A ancestralidade é um elemento central na história e na vida da comunidade indígena Kankuama, pois é a partir do conhecimento dos ancestrais que o povo compreende as diversas realidades com que se depara e consegue ressignificar o pensamento a partir de suas experiências. Victor fala da atual emergência sanitária, como um acontecimento que também faz parte da vida da comunidade Kankuama e da compreensão que isso lhe proporcionou:

Esses ciclos se repetem sempre, a própria terra se cura, se limpa, o meio ambiente, o próprio meio ambiente se purifica [...] De vez em quando esses fenômenos vêm, a gente percebe como um conselho (Victor).

O vírus representa também um ciclo, ao qual a comunidade Kankuama deu um significado próprio e que tem uma missão na sua história; não representa apenas uma ameaça, mas em meio à dificuldade e às percepções negativas que enfrenta, eles encontram oportunidades para a Mãe Terra se curar, bem como se fortalecer como uma comunidade. Dessa forma, Victor cria uma metáfora para o vírus, exemplificando com situações cotidianas de seu interesse, a maneira como a própria essência do bicho se espalha como uma semente que dá origem à vida e por sua vez é aquela que se encarrega da própria natureza, para fazer a limpeza física, mental e espiritual de que você precisa:

Assim como muita coisa entra pelos olhos, aquela menina gordinha, aquele carro lindo entra pelos olhos, aquela comida que cheira gostosa entra pelo nariz [...] esse homem também entra pelo nariz, pela boca, também pelo que ele fala, ele está ouvindo o que eu falo aqui na serra [...] não ficar chamando tanto ele e até distrair, até na semente de batizado, quanto mais o Mamo fala, mais ele vem, mas ele está cumprindo a ordem que lhe é comandada. Esse pirralho tem uma história de origem, a vida nasceu assim, nasceu toda aquela semente da qual se fala negativo e positivo (Victor).

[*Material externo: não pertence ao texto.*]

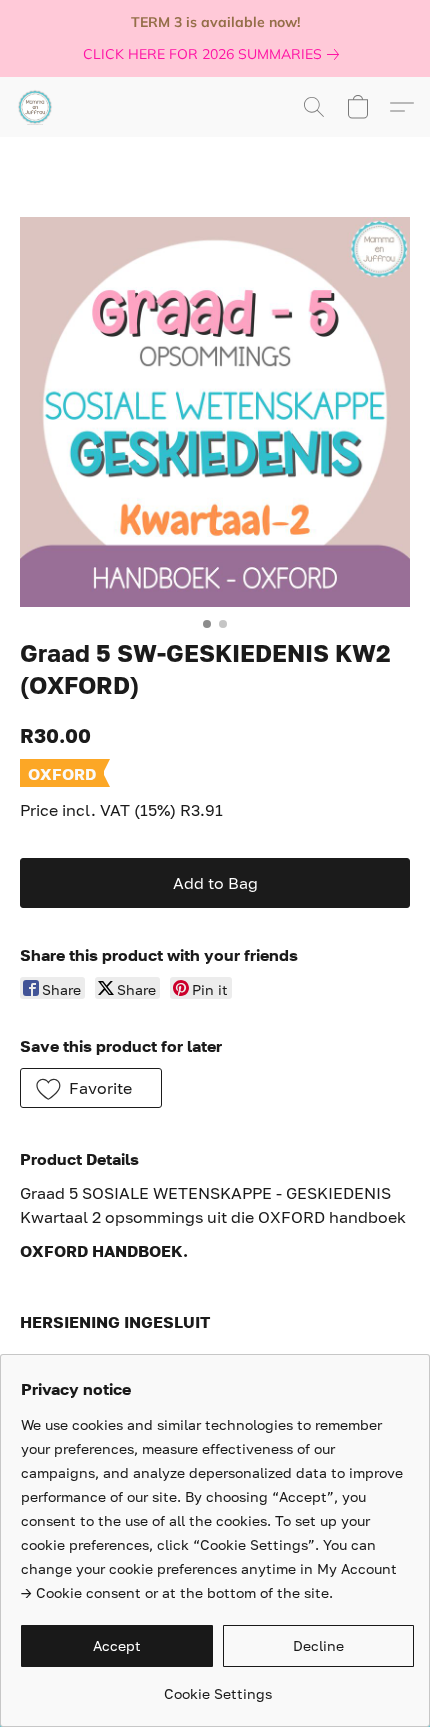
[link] (215, 54)
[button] (36, 107)
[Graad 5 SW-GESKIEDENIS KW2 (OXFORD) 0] (215, 412)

Aquela, aquele garotinho, que governa, a natureza já estava sufocada, doente! Quem adoece ?! Nós! Então ela, ela estava prestes a desmaiar e disse para si mesma: bom, aqui vamos fazer uma coisa Nós vamos limpar, então claro que não se para bolas, quem pensa que é governo não vai parar a bola, então mandam isso [...] (Victor referindo-se ao vírus como governo).

[...] vi também que as famílias não iam se juntando, de repente, não tinha divisão na casa, às vezes ou, por exemplo, nas cidades eles nem sabiam fazer batata ou mandioca ou arroz, não, mesmo isso, Eles nem sabiam onde colocavam os vestidos, os cadernos das crianças; De modo que também na esfera social tem permitido de uma forma ou de outra que pessoas, mãe e pai, tio, sobrinho se encontrem, se encontrem e conversem sobre o seu cotidiano, sobre a vida, conhecer os gostos e desgostos dos filhos, das filhas, isso também permitiu que [...] permitiu a gente usar mais palavras, saudações, carinho da palavra Como você acordou? Como você está? (Victor).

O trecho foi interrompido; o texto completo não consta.